Thu | Sep 20, 2018

CUMI urges Gov't to separate mentally ill prisoners

Published:Wednesday | September 17, 2014 | 12:00 AM

Karrie Williams, Gleaner Writer

WESTERN BUREAU: Nurse administrator at the Montego Bay, St James-based Committee for the Upliftment of the Mentally Ill (CUMI), Joy Crooks, is recommending that persons with mental illnesses be housed separately while in the custody of the State.

Speaking with The Gleaner yesterday, Crooks said that under normal circumstances, a police lock-up should never be the first option for mentally challenged individuals in state care.

She said such persons should be taken directly to an appropriate health-care facility where they can be properly assessed and treated by trained and qualified mental health officers or psychiatrists.

"They should be separated, and the time that they are in these confined places should be [as] minimal as possible," Crooks said.

"By right, the lock-up should not be the first option or destination for them … but if they're taken to the lock-up at first option, a mental-health officer or a psychiatrist should be contacted."

Crooks added: "If a mental-health officer or psychiatric person does not attend the lock-up within 12 hours, that person should be taken to the hospital emergency department and a psychiatrist be contacted to evaluate and assess the status of the person."


Pointing out that she has seen the insides of some of the country's lock-ups, the nurse administrator stressed that the conditions - especially the confinement of the spaces - were unsuitable for housing the mentally ill.

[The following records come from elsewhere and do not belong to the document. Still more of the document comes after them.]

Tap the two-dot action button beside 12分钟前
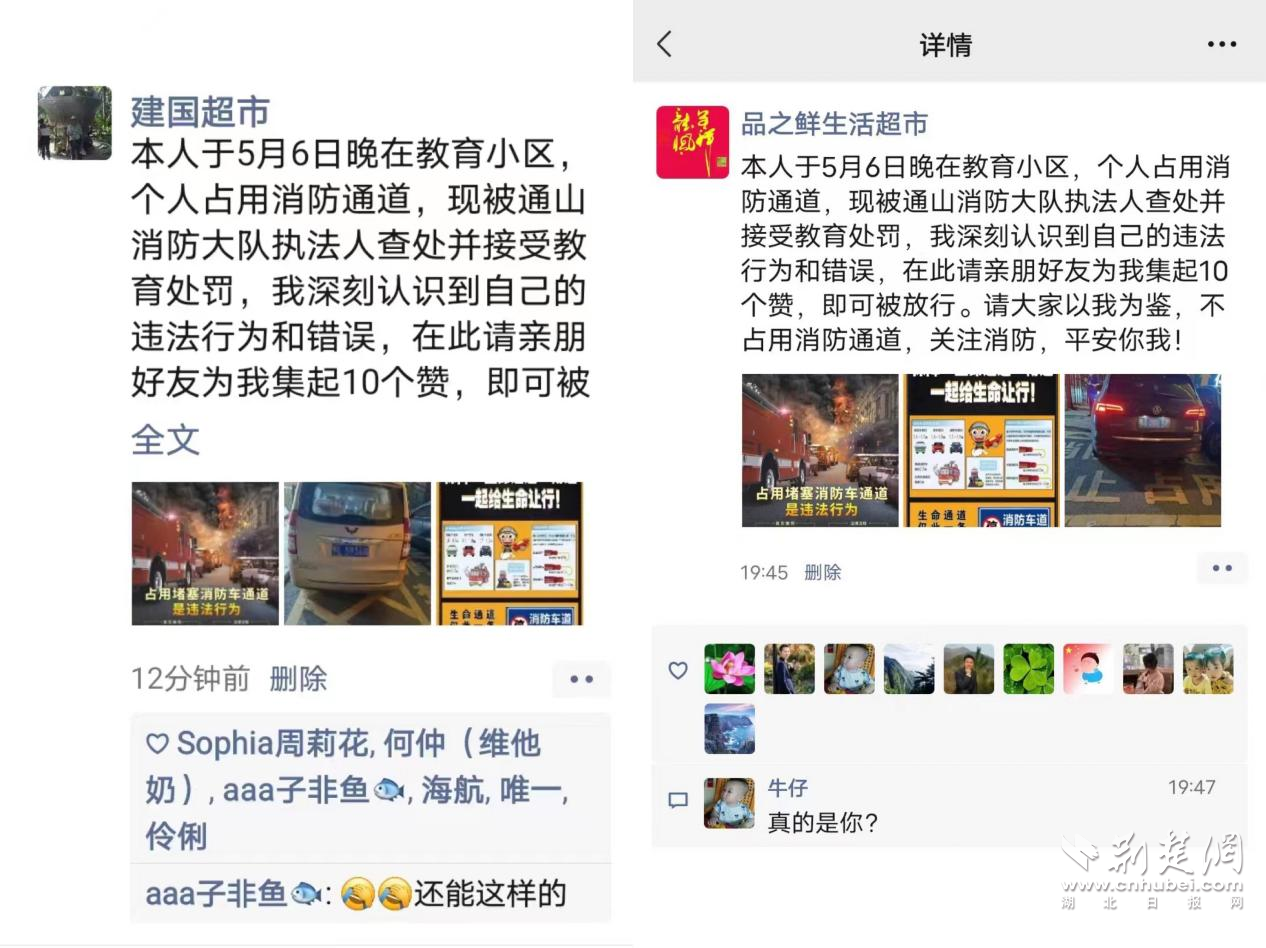1266x948 pixels. pos(581,679)
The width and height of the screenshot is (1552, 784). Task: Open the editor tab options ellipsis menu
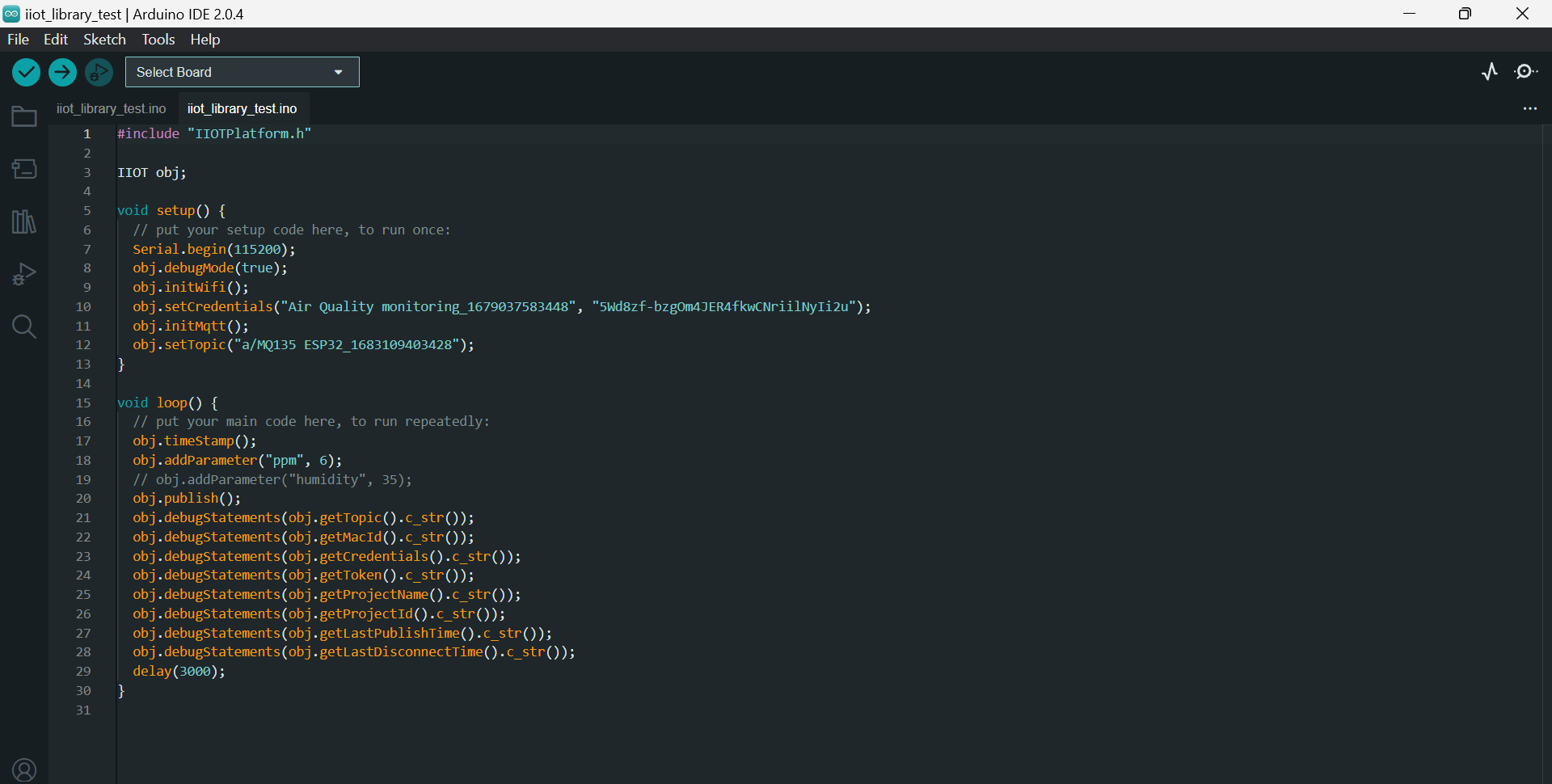[1529, 108]
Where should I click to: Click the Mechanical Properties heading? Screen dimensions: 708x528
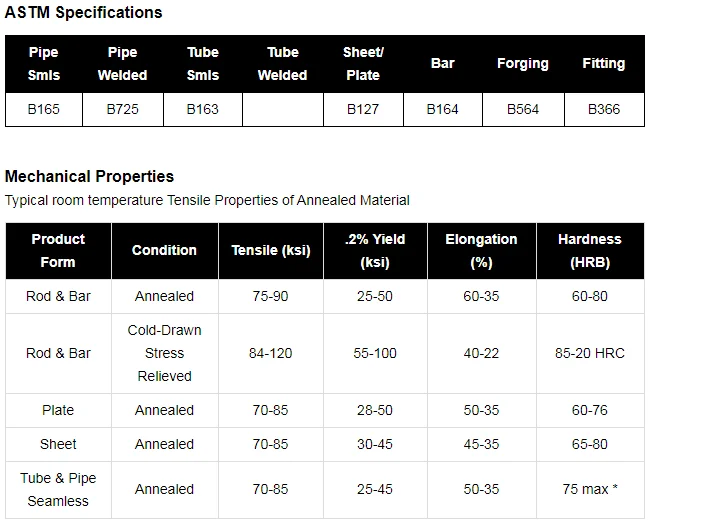coord(90,177)
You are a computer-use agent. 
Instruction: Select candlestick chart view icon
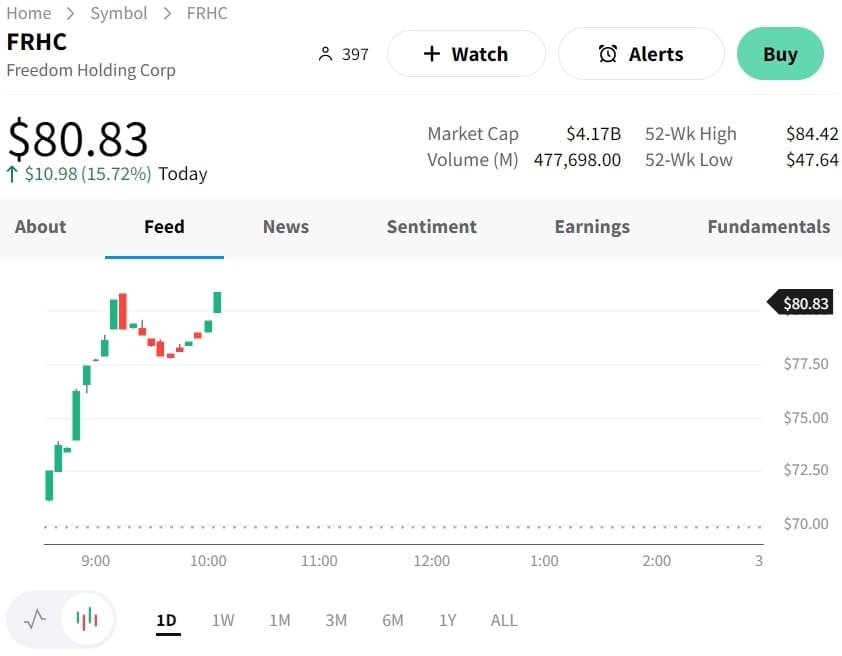click(88, 619)
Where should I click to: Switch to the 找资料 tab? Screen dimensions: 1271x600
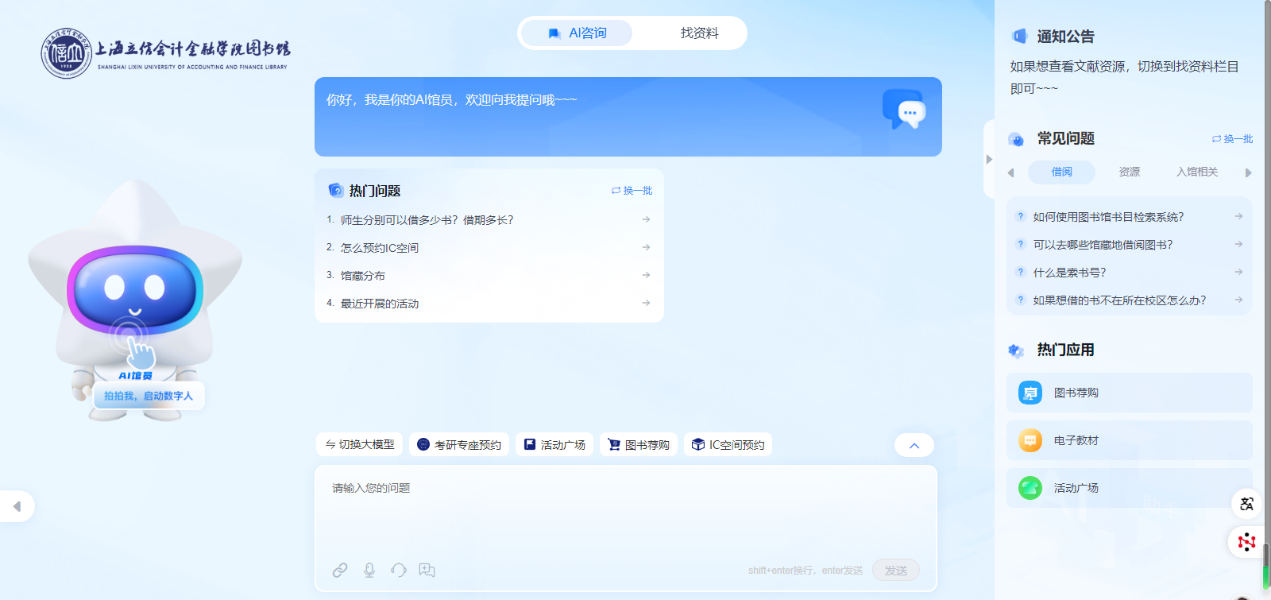click(699, 33)
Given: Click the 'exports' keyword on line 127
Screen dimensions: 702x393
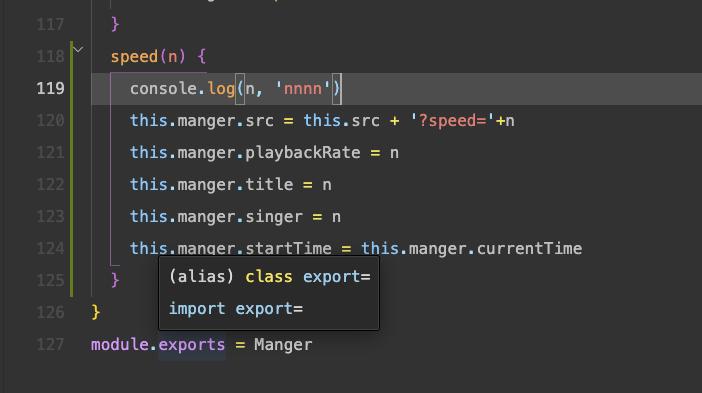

"Those confined places can affect some persons with mental illness, as they cannot really function in an acceptable way within those environments, especially if they are acting out any of their delusional thought disorders," continued Crooks.

Speaking against the back-ground of the recent case of Mario Deane being fatally beaten, allegedly by mentally ill persons, while in custody at the Barnett Street lock-up, Crooks said based on her experience, it was highly unusual for mentally ill persons to become violent while in lock-up.

"Some of the mentally ill persons, though they are acting out or showing mental-health symptoms, those might be symptoms of withdrawal. That means they are more likely to draw into a corner and huddle in that corner because of their fear of the unknown that is surrounding them in this environment," she disclosed.

"It's very unusual, unless they are irritated, that they become violent against others, because they see those other persons as a threat, and they will withdraw or huddle in a corner, trying to protect themselves from whatever fear they are visualising within their thought disorders.

"If they are being attacked, they will respond in self-defence with the flight or fright situation, but it's very unusual that the first option, they will get up and attack anybody in that vicious way, from my experience," she added.